Indicazioni per il cateterismo urinario

Il cateterismo urinario o vescicale è una procedura medica che consiste nell’inserimento nell’uretra, fino a raggiungere la vescica, di un tubicino flessibile in silicone o lattice. Le indicazioni che possono portare alla decisione di inserire un catetere sono:

– ritenzione urinaria acuta o cronica con possibili danni a livello renale

– interventi o procedure che possono impedire il movimento al paziente

– necessità di monitoraggio della diuresi in pazienti critici

– disturbi vescicali secondari a interventi chirurgici in zona genitale

L’inserimento del catetere urinario è una decisione che deve essere presa dal medico solo in presenza di precise indicazioni cliniche, perché comporta un rischio di infezione che può essere più o meno elevato in base al tipo di catetere, alle modalità di inserimento in vescica, al tempo in cui il dispositivo deve rimanere in sede e alle condizioni del paziente. L’inserimento del catetere urinario di norma non è complesso, a meno di pazienti con particolari situazioni; la manovra deve essere effettuata dal medico o comunque da personale sanitario addestrato, con l’ausilio di un gel lubrificante ed anestetico che riduca il fastidio e il dolore.
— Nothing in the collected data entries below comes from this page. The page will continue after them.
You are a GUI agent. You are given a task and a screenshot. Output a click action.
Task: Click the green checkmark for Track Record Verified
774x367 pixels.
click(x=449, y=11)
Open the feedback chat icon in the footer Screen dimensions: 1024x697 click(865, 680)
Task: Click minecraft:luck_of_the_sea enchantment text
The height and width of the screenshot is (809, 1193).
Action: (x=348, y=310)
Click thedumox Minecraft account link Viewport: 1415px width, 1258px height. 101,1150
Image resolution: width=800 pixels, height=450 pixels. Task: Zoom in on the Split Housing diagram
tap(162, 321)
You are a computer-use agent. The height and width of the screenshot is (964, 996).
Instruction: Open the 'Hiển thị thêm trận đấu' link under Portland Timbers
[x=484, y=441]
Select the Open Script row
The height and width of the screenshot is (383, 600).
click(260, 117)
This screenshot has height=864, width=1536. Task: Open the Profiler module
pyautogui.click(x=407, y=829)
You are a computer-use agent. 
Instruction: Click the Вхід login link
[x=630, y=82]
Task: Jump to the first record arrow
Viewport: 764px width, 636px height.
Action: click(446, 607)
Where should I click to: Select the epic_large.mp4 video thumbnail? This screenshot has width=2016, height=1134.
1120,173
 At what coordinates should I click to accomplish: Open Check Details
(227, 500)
Il catetere deve essere rimosso non appena cessano di esistere le motivazioni cliniche che avevano portato al suo posizionamento.

Tipologie di catetere urinario

sondino ospedale

Sono in commercio diversi modelli di cateteri di diverso materiale, lunghezza, spessore e flessibilità. Di norma, andrebbe scelto il catetere urinario più sottile possibile, per evitare di traumatizzare il tessuto uretrale e vescicale; nei pazienti uomini si utilizzano cateteri di una certa lunghezza perché l’uretra è più lunga, mentre nelle donne generalmente si utilizzano cateteri più corti.

I cateteri urinari sono detti intermittenti se sono inseriti per il drenaggio momentaneo dell’urina, oppure a lunga permanenza se è destinato ad essere mantenuto in sede per un certo tempo. I cateteri a lunga permanenza comportano, per ovvie motivazioni, il rischio di insorgenza di infezioni alle vie urinarie. Esistono cateteri a lunga permanenza, detti Foley, che all’estremità da inserire in vescica presentano un palloncino che va gonfiato per impedire la fuoriuscita del tubicino dalla vescica.

Quasi tutti i cateteri in commercio presentano due o più vie, cioè più tubicini riuniti nello stesso dispositivo: uno serve a drenare l’urina, gli altri sono utilizzati per gonfiare il palloncino interno o per somministrare farmaci senza altre procedure invasive.

Gestione del catetere nei pazienti

Il paziente e i familiari se necessario vanno sempre informati sulle motivazioni di inserimento del catetere; deve essere ricordato a chi lo porta di evitare la sua manipolazione o la manipolazione del sistema di drenaggio, per il rischio di infezioni. Se il paziente necessita di tenere il catetere per tempi lunghi (autocateterismo), deve essere addestrato all’inserimento, all’estrazione, all’utilizzo della valvola di drenaggio (o della sacca) e all’igiene delle zone intime per il pericolo di contaminazione. La comparsa nel paziente cateterizzato di sintomi quali febbre, bruciore uretrale, malessere, dolori e urine torbide sono sintomi di probabile infezione alle vie urinarie: il catetere deve essere immediatamente rimosso e il paziente valutato dal medico. La possibilità di rimuovere il catetere e ricorrere ad alternative deve essere rivalutata periodicamente.